There are dozens of kid-specific savings accounts on offer from big banks, but before you jump at one of these, you should ensure they come with the following features:
- No minimum balance or monthly maintenance fees. Fees are discouraging to kids, who don’t fully understand why their money is being taken away.
- An interest rate. Most savings accounts have interest rates close to 0 percent. You should look for a savings account with an interest rate of at least 1 percent, to teach your kid what interest is.
- Access online and in-person. Online banking is more convenient for you, but it is beneficial for kids to walk into a branch and interact with the tellers. Hands-on experience making transactions will make banking feel more familiar and less intimidating.
A Checking Account
Around the time your kid gets their first job, even if that job is babysitting in the neighborhood, you should give them a personal checking account. This allows them to reap the rewards of their hard work. While saving should remain one of their top priorities, having experience managing their spending is important — especially well before college, when their newfound freedom can be intoxicating and cause rampant spending. Having a history of healthy spending will make the physical and financial independence of college less uninhibited.
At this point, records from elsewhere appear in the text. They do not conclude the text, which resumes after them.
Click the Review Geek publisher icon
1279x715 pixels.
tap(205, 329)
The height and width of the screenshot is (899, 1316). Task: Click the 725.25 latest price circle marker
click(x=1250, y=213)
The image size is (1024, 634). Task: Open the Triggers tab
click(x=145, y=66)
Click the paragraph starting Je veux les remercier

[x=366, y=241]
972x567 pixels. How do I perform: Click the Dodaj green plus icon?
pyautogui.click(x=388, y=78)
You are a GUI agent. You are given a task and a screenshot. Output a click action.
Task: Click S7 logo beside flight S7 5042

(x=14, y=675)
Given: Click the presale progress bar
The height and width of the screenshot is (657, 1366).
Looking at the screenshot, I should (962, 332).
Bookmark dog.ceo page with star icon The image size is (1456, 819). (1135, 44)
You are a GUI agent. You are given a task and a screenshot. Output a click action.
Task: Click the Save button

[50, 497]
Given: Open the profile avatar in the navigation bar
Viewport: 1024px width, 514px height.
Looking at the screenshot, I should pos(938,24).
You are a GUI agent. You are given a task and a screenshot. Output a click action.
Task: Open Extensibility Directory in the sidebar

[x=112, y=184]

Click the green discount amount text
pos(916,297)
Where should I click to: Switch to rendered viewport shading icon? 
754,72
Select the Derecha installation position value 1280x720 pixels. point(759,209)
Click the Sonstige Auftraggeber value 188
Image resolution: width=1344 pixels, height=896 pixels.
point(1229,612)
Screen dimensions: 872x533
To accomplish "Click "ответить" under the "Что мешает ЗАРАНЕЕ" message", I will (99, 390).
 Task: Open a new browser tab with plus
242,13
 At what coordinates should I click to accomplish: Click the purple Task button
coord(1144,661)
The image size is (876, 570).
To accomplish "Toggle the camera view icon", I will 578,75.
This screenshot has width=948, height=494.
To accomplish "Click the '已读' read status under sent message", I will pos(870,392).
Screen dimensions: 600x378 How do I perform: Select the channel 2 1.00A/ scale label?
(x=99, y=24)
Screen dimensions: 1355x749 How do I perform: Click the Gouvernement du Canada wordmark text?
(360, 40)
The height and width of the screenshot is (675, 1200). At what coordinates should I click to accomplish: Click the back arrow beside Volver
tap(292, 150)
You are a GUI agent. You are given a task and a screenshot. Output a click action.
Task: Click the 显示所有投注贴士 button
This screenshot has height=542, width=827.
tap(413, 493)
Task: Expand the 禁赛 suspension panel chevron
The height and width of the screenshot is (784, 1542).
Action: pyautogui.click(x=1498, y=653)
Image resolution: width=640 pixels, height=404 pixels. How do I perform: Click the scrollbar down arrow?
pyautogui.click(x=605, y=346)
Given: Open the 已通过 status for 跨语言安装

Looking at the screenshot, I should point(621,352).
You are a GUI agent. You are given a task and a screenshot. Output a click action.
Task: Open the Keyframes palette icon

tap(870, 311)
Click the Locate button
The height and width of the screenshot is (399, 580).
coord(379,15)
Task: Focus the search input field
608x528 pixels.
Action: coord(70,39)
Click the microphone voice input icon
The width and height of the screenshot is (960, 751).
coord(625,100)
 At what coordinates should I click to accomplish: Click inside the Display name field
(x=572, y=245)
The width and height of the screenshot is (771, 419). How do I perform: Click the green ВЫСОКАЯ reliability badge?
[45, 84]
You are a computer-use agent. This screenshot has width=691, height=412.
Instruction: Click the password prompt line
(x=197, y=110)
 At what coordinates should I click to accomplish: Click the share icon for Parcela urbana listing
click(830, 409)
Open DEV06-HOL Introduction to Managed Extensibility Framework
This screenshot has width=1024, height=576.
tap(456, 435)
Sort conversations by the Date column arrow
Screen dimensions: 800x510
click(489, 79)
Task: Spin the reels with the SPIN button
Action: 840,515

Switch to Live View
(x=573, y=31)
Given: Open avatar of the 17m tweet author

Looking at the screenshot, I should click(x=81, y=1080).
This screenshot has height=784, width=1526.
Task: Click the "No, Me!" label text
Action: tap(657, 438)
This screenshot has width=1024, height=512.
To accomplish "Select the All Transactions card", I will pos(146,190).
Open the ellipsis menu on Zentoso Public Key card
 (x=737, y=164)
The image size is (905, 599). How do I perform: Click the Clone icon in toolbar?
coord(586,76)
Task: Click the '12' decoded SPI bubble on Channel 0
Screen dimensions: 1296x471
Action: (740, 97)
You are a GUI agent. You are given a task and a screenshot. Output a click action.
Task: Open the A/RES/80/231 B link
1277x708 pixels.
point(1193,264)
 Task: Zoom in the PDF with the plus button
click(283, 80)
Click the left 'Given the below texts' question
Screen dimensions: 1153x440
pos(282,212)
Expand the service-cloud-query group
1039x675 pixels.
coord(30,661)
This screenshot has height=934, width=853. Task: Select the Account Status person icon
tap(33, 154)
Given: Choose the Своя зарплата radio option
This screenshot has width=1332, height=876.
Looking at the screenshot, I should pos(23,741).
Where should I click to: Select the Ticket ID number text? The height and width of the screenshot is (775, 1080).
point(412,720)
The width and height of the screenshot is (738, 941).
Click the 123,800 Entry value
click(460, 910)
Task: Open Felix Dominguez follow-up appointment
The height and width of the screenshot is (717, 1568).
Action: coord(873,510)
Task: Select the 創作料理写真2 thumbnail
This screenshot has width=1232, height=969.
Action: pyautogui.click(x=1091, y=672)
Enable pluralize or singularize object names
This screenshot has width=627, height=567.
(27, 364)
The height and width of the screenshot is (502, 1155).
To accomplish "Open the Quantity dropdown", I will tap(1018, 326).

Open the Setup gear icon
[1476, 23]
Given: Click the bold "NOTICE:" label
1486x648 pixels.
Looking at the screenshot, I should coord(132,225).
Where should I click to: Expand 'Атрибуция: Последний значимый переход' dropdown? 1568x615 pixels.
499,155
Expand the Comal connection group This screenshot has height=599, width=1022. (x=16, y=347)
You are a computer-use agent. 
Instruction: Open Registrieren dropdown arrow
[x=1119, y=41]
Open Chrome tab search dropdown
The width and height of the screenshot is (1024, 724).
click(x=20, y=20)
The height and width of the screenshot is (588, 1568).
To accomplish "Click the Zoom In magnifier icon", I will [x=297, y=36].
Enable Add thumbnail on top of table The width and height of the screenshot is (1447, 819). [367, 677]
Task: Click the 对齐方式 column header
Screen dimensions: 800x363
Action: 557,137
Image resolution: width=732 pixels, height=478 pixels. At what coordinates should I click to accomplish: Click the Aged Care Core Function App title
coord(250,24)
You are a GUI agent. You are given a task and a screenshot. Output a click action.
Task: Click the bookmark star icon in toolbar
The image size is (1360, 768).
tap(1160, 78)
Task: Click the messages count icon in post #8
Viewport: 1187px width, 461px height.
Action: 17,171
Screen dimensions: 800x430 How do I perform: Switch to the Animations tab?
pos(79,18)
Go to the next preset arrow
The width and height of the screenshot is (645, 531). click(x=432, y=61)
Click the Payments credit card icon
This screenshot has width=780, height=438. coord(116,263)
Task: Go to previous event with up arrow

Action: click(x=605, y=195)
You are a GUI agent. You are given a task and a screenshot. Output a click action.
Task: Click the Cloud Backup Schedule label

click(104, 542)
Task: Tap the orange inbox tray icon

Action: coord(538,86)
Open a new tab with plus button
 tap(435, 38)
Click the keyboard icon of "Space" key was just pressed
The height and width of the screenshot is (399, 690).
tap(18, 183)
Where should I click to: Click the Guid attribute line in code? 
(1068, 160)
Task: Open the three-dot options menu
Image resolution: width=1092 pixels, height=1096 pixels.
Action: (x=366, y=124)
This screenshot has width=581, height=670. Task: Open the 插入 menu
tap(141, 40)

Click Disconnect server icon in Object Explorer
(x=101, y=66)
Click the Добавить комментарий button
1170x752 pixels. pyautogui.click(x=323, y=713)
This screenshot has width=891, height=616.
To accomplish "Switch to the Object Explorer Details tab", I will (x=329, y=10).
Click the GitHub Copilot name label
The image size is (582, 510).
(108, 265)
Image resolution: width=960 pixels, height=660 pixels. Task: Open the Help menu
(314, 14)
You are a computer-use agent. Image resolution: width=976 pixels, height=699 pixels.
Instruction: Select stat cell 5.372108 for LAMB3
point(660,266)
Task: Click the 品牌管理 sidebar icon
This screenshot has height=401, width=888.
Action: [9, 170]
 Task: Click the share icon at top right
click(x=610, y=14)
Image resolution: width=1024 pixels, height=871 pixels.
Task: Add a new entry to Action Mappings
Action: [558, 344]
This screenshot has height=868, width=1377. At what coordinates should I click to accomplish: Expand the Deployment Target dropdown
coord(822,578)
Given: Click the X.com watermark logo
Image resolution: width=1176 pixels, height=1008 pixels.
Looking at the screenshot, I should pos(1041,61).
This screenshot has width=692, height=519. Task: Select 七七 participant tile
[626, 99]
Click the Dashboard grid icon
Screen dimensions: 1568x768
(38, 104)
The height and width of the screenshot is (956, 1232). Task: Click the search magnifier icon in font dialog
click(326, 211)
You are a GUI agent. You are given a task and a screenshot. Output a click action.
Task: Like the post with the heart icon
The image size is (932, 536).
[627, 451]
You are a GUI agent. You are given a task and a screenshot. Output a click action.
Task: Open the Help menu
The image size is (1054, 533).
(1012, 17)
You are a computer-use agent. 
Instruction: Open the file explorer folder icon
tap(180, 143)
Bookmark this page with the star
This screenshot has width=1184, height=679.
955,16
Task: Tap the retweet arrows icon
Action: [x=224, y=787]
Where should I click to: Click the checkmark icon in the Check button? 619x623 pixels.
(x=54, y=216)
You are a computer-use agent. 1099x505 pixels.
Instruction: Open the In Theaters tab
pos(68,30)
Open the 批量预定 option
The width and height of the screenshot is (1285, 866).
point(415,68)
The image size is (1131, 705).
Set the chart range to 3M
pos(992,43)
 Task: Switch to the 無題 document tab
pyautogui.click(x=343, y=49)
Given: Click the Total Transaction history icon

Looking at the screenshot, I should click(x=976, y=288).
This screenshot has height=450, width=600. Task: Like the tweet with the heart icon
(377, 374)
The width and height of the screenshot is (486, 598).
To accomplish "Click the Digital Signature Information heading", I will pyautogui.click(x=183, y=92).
Before you hand over the debit card, you should have a long conversation about what it means to have access to money. You can continue to control their spending by limiting how much money is in the checking account, but you should be able to give your kid more agency to experiment with spending and establish their own healthy habits.
A Credit Card
A credit card is easily the biggest financial responsibility in a young person’s life, so it’s important not to start a credit account when a child is too young to understand its lasting ramifications. Usually, when teenagers start gaining greater responsibilities and freedom, like the ability to drive, it is a good idea to slip a credit card into their financial tool belt. This will get them building credit early, and it will give them an emergency account to use if they are ever stranded or in dire need of funds.
Typically, parents cosign with their teens; your established credit should get them a better interest rate and higher limit. However, if your credit score isn’t ideal, or if you want more control over their credit, obtain a secured card, which requires a cash deposit that functions as the credit line. This will grow your teen’s credit history, giving them more opportunities to develop a high credit score that will benefit them into the future.
Too many parents wait until their kids are college-age to introduce them to the financial tools they’ll need for the rest of their lives. The sooner kids become familiar with crucial financial tools, the better, so before your little ones are heading off to get a degree, you should start giving them access to savings, checking and credit accounts.